El hombre continuó mirándole impasible, pero la mujer se colocó entre él y Mondrian.
—¿Qué es lo que quiere? Suéltelo.
—Podría tener algo para vosotros. Dejadme hablar con Bozzie. Os haré una buena oferta.
—¡Chan! —gritó la mujer, liberándose—. ¡Sígueme! ¡Ahora! Se zambulló en la multitud. El joven miró sorprendido a Mondrian y la siguió. En un par de segundos, se alejaron una veintena de metros, encaminándose hacia el refugio de una arcada cubierta.

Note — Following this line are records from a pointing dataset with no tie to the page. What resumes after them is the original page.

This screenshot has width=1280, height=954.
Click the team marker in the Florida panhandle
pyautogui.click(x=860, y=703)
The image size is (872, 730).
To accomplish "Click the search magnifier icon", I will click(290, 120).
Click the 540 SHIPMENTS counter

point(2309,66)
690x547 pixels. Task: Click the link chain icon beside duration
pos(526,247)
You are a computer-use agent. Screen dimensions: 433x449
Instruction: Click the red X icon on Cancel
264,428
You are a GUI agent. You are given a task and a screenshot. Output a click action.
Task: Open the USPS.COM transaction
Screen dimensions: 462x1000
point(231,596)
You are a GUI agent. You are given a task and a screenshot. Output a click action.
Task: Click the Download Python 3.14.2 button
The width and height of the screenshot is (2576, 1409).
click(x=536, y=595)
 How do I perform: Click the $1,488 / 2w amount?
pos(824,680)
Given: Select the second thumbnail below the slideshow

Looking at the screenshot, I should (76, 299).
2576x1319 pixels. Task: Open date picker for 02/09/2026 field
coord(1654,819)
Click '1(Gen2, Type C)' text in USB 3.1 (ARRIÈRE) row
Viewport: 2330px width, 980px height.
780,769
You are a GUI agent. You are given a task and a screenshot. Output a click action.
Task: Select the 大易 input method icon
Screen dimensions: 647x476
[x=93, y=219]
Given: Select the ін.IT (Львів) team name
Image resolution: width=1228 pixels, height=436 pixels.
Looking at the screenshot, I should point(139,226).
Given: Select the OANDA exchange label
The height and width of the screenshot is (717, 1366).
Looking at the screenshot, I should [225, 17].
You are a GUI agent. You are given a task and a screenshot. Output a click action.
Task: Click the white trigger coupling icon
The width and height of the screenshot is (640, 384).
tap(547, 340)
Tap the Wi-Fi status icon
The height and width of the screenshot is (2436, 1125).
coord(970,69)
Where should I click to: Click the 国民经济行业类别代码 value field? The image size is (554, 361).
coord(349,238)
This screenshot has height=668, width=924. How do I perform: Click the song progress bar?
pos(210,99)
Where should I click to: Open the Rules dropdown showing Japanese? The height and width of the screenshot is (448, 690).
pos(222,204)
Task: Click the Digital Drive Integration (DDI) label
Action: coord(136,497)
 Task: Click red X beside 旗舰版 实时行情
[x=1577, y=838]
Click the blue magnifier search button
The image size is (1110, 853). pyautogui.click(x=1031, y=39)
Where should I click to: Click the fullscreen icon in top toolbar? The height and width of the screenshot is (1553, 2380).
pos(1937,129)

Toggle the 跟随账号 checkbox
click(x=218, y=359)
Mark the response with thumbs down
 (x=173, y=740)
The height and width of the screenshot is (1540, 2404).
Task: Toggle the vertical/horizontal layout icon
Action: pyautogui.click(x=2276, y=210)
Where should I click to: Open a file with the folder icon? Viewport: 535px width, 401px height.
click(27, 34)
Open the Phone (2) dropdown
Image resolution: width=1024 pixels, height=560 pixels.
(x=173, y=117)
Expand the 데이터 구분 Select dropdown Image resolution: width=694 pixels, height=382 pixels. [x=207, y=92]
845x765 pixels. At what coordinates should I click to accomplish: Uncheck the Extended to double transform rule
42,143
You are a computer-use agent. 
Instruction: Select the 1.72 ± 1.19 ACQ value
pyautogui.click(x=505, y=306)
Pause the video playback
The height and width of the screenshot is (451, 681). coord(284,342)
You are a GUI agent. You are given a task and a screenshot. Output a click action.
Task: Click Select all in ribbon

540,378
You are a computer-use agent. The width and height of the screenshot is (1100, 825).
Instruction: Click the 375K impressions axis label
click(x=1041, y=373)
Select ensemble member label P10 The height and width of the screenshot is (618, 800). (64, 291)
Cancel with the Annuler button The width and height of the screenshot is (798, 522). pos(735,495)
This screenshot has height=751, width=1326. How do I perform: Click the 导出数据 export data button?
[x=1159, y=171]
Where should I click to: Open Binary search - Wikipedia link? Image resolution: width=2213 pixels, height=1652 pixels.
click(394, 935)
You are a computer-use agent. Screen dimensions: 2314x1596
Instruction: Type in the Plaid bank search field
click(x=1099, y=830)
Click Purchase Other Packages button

—¡Esos dos! —gritó Mondrian—, ¡Deténganlos!
Nadie se movió. Flammarion empezó a perseguirlos, aunque se movían a una velocidad que él no conseguía desde hacía un cuarto de siglo. La pareja estaba ya a punto de alcanzar la arcada cuando Luther Brachis actuó. Sacó de un bolsillo de su cintura un cilindro del tamaño de un puño y les apuntó.